На этом основании и для преподавателя закона Божия необходимо вникнуть в те положения, которые вырабатываются новой отраслью знания, и которые могут оказать пользу делу лучшей постановки преподавания закона Божия.

Среди так называемой большой публики существует предрассудок о противоречии между верой и наукой и о бесплодности преподавания религии и основанной на ней нравственности с чисто научной точки зрения. Это предубеждение интеллигенции основано на поверхностном знакомстве большинства обывателей с действительной наукой. Специальные исследования по различным отраслям знания публике неизвестны, и она довольствуется брошюрами популяризаторов знания, бьющих на сенсацию и мало заботящихся об истине. Даже специальные педагогические журналы чураются помещения на своих страницах статей о лучшей постановке преподавания закона Божия, из опасения прослыть отсталыми. Поэтому рассмотрение сочинений признанных деятелей нового направления в педагогике всего определеннее может указать значение закона Божия в школе и в жизни на основании опыта и психофизического изучения детской природы. Мы постараемся говорить о намеченном предмете собственными словами авторов педагогических сочинений, отмечая отдельно свои соображения и пояснения по поводу приводимых мыслей деятелей нового направления.

В основу настоящего обзора положены следующие труды по педагогике и психологии.

1. В. А. Лай «Экспериментальная дидактика» пер. под ред. Нечаева. 1906

2. Его же «Экспериментальная педагогика» Пер. Воскресенской. Изд. второе.

3. Проф. Эрнст Мейман «Лекции по экспериментальной педагогике» Т. 1, 2 и 3. Изд. Т-ва Мир

4. Нечаев А. «Очерк психологии для учителей и воспитателей» Ч. 1, изд. 1903

5. Его же. «Очерк психологии для учителей и воспитателей» Ч. 2. Изд. 1908г.

6. Проф. И. А. Сикорский. «Душа ребенка» Изд. 1909

7. Его же. «Памятная книжка для студенток Киевского Фребелевского педагогического института» Изд. 1908

8. Георг Кершенштейнер «Основные вопросы школьной организации» Изд. Сытина, 1911

9. Наторп «Культура народа и культура личности» Пер. Рубингатейна. Изд. 1912

10. Эллен Кей. «Век ребенка» Пер. Залога и Шахно. Изд. 1906.

11. В. Б. Друммонд. «Дитя, его природа и воспитание» Изд. Век 1902

12. Ши. «Роль активности в жизни ребенка» Пер. под ред. Виноградова.
^^^^
§ **Задание**:
Продолжите текст о преподавании закона Божия в свете новой педагогики, начиная сразу после его последней строки. Записи, приведённые далее, здесь никакой роли не играют.

§ **Сохранённые данные**:
^^^^
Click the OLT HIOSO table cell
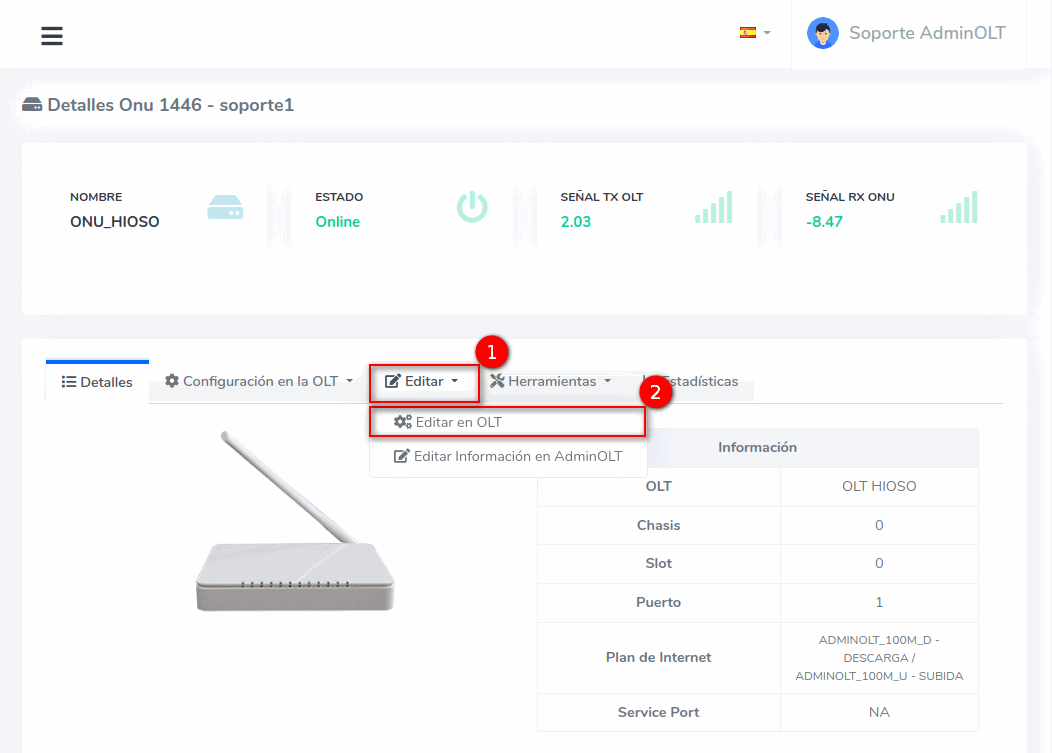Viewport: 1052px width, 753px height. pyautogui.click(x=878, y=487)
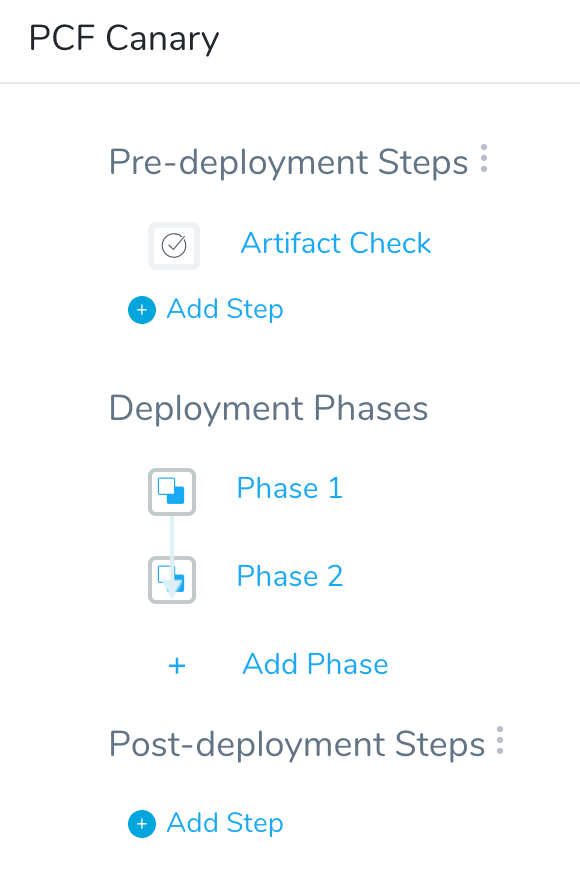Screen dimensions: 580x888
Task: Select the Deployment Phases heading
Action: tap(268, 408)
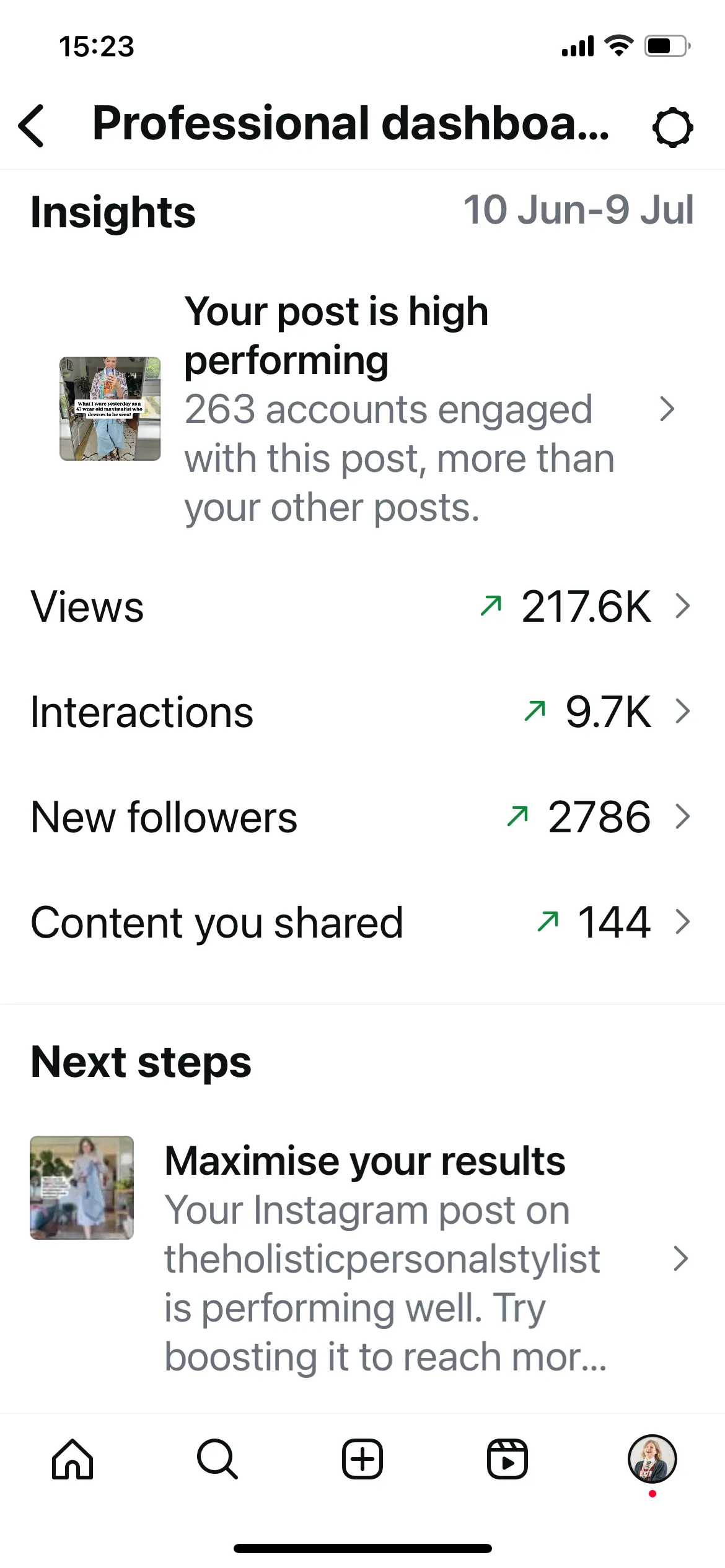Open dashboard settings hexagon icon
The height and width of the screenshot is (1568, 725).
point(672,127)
^^^^
§ **Результат**:
13. Эд. Клапаред. «Психология ребенка и экспериментальная педагогика» 1911

14. Громбаха. Фр. Кейра. «Характер и нравственное воспитание» Изд. Павленкова, 1897

15. П. Лесгафт «Семейное воспитание ребенка». Изд. второе, 1893

16. М. Прево. «Письма к Франсуазе» Пер. Соколовой. Изд. 1903

17. Т. Рибо. «Психология чувств» Изд. Иогансона

18. Джемс Селли. «Основы общедоступной психологии и ее применения к. воспитанию» Пер. под ред. Л. Е. Оболенскаго. Изд. 1902

19. М. Гюйо. «Воспитание и наследственность» Пер. Нахамкиса. Изд. 1900

20. П. Соколов. «История педагогических систем» Изд. 1913

Не все из перечисленных сочинений имеют одинаково близкое отношение к настоящему обзору. Но мы имели в виду представить, по возможности, связное и последовательное изложение выводов экспериментальной педагогики, основанных на данных психологии и имеющих корни в прошлом. Поэтому в перечисление источников вошли, напр., лекции Меймана, в которых не говорится специально о постановке преподавания религии и нравственности, книга Соколова, представляющая собою труд не из области новой педагогики, а лишь из истории педагогических систем вообще, начиная с классической Греции и кончая современными веяниями.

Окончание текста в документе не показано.